▸ **ASSIGNMENT**
Find each line below where the word "Task" occurs, and copy it.

▸ **PROVIDED DATA**
* * * *

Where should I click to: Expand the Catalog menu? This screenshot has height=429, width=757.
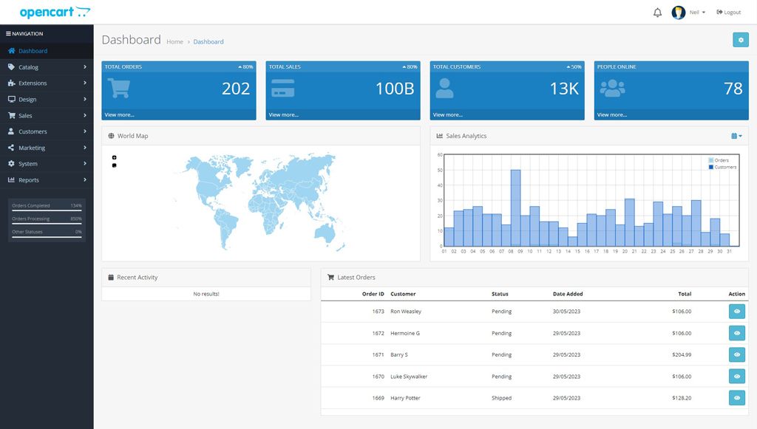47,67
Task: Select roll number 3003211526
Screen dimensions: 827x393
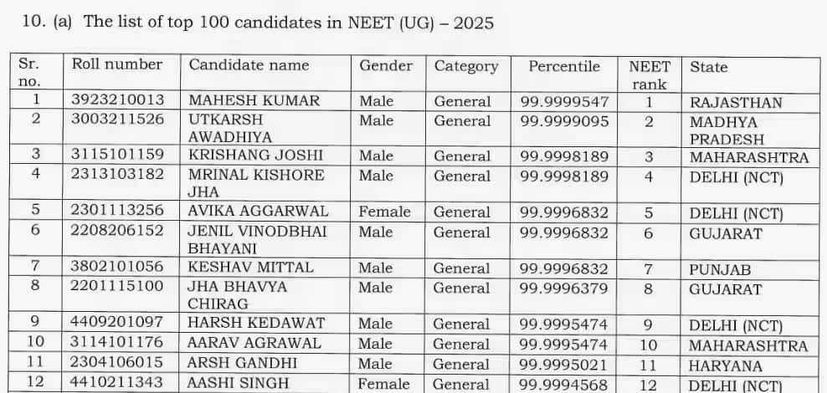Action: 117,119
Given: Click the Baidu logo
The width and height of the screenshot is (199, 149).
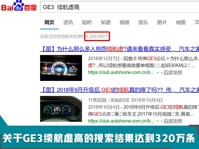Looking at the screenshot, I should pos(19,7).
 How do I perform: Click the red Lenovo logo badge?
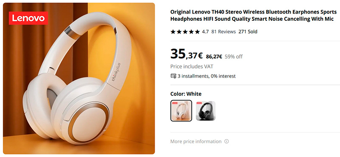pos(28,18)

* * * *

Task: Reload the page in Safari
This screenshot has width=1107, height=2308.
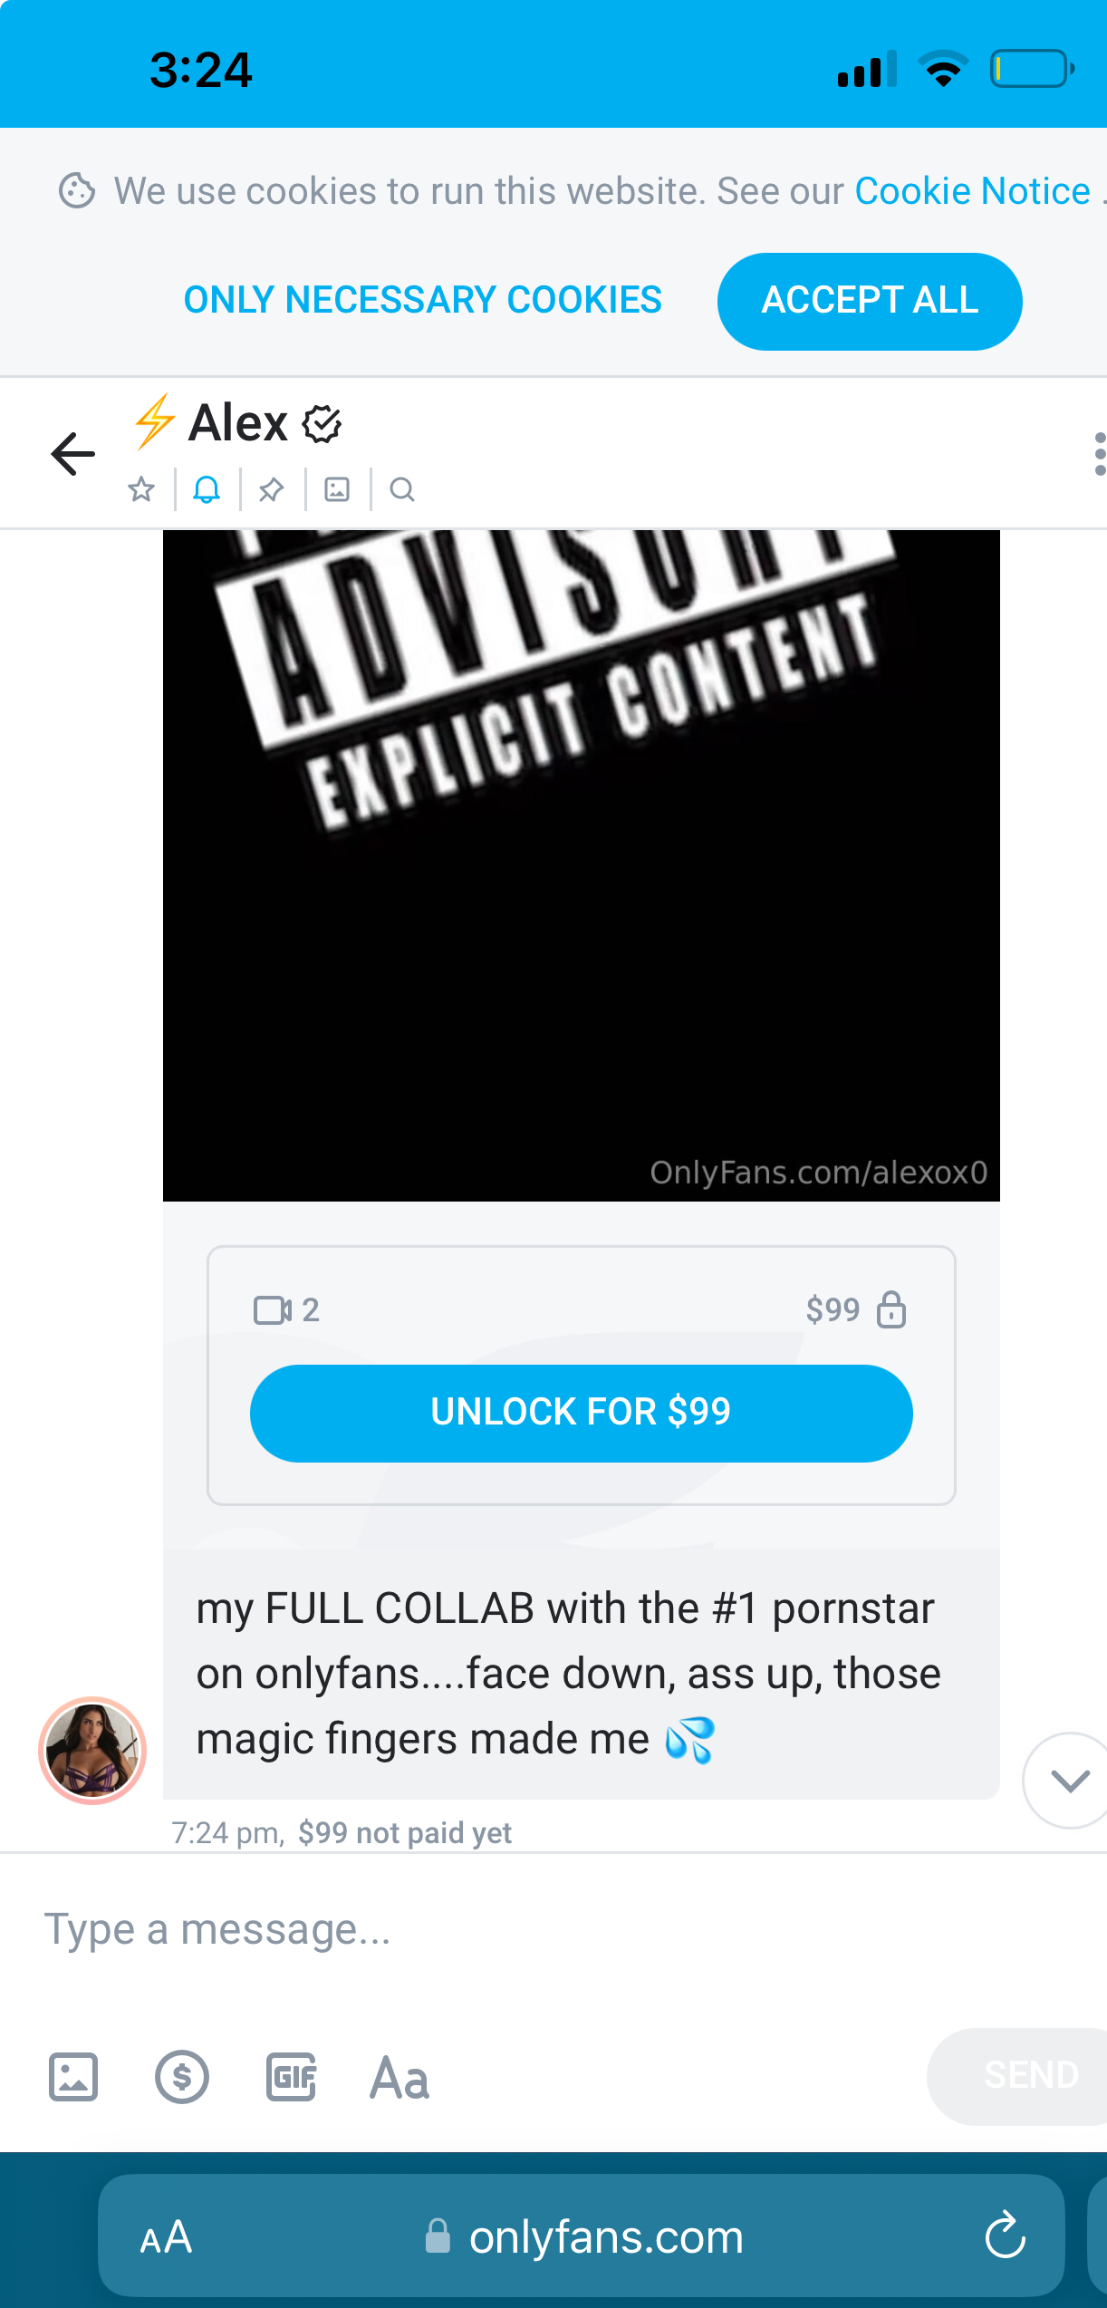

* * * *

▸ **RESULT**
Task: Select roll number 3003211526
Task: Reload the page in Safari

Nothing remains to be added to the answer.